- [REQUIRED ACTION] Where a line holds the word "computer", copy it from the records.

- [Records from a collection]

_ _ _

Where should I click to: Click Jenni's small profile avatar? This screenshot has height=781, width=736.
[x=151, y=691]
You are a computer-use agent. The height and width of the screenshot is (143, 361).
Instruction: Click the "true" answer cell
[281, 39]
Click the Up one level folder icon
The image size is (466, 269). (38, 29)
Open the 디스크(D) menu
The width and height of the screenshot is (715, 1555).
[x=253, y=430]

_ _ _

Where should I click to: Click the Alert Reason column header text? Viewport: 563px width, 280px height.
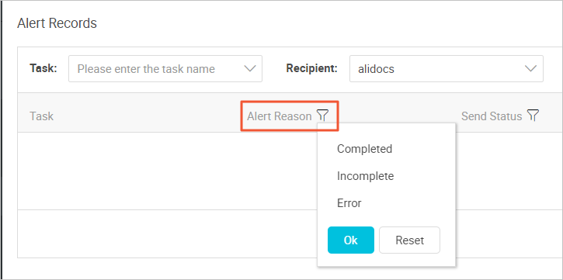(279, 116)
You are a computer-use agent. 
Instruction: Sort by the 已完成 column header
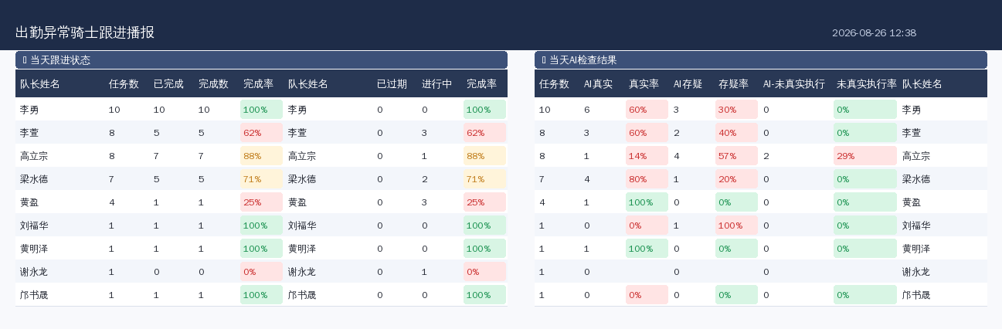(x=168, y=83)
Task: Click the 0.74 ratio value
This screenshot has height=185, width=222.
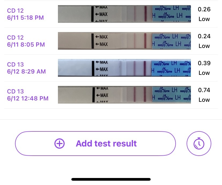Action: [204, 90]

_ _ _

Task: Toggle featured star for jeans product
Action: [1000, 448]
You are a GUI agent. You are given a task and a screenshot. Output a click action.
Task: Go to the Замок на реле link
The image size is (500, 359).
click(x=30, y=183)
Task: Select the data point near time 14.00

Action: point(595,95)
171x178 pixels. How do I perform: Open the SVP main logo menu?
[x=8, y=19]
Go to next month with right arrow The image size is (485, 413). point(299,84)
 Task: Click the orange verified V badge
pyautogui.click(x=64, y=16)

_ _ _

- [WRITTEN REPLY]
You are a computer-use agent. The height and width of the screenshot is (143, 361).
You are a computer-use agent. 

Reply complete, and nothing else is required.